§ Text passage:
--------------------

The Chain Fusion Signer is a public canister on ICP that exposes the IC’s threshold signature APIs directly to web apps and CLI users. Normally, accessing threshold ECDSA or Schnorr requires deploying your own backend canister. With the Chain Fusion Signer, you call a shared, governance-controlled canister instead.

Canister ID (mainnet): grghe-syaaa-aaaar-qabyq-cai

The signer charges callers in cycles for each API call. You pre-approve the signer to withdraw from your cycles ledger account using ICRC-2 before making calls.

  • An ICP identity with cycles in the Cycles Ledger (um5iw-rqaaa-aaaaq-qaaba-cai)
  • icp-cli installed and authenticated (icp identity whoami)
  • For offline address derivation: Node.js and npx

Every signer API call deducts cycles from your cycles ledger account. Before calling the signer, approve it to spend cycles on your behalf. One approval covers multiple calls until the allowance is exhausted.

Terminal window
SIGNER="grghe-syaaa-aaaar-qabyq-cai"
CYCLES_LEDGER="um5iw-rqaaa-aaaaq-qaaba-cai"

--------------------

§ Recorded data:

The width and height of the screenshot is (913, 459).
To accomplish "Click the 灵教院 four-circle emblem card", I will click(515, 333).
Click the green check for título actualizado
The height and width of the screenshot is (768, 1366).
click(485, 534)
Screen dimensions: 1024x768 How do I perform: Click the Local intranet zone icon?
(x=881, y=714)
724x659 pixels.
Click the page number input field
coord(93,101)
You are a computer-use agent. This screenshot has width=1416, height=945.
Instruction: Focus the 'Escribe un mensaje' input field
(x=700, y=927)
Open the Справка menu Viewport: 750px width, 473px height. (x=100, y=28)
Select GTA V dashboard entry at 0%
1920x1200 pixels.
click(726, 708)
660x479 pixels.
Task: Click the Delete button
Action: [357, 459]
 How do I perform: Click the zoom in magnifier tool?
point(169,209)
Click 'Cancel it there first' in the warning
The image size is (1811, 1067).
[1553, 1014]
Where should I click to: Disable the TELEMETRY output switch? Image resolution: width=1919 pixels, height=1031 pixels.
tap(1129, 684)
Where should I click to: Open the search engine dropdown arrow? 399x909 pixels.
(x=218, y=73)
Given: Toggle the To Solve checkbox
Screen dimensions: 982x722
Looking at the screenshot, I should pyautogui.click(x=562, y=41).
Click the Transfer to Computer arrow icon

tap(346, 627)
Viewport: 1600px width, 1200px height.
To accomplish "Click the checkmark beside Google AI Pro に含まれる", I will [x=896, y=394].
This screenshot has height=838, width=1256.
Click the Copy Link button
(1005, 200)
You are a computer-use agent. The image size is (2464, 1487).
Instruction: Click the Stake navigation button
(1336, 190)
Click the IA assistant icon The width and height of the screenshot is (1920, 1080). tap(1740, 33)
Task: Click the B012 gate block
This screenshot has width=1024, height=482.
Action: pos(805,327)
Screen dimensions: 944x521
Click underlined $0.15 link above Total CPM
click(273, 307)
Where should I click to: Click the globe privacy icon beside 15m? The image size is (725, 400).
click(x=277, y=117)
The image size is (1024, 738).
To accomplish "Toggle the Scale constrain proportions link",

--------------------

§ Stated task 1: In the text about the Chain Fusion Signer, what standard do callers use to pre-approve the signer to withdraw from their cycles ledger account?
§ Stated task 2: Write the next part of the Chain Fusion Signer text, picking up right after the last line shown.

§ Written reply 1: ICRC-2

§ Written reply 2:
# Approve 1 trillion cycles: enough for ~27 signing operations
icp canister call "$CYCLES_LEDGER" icrc2_approve \
"(record {
amount = 1_000_000_000_000 : nat;
spender = record { owner = principal \"${SIGNER}\" };
})" \
--network ic

See API fees for per-method costs.

Each principal has a deterministic Ethereum address on the signer. Retrieve it with:

Terminal window
icp canister call "$SIGNER" eth_address_of_caller \
'(opt variant { CallerPaysIcrc2Cycles })' \
--network ic
(variant { Ok = record { address = "0xf53e047376e37eAc56d48245B725c47410cf6F1e" } })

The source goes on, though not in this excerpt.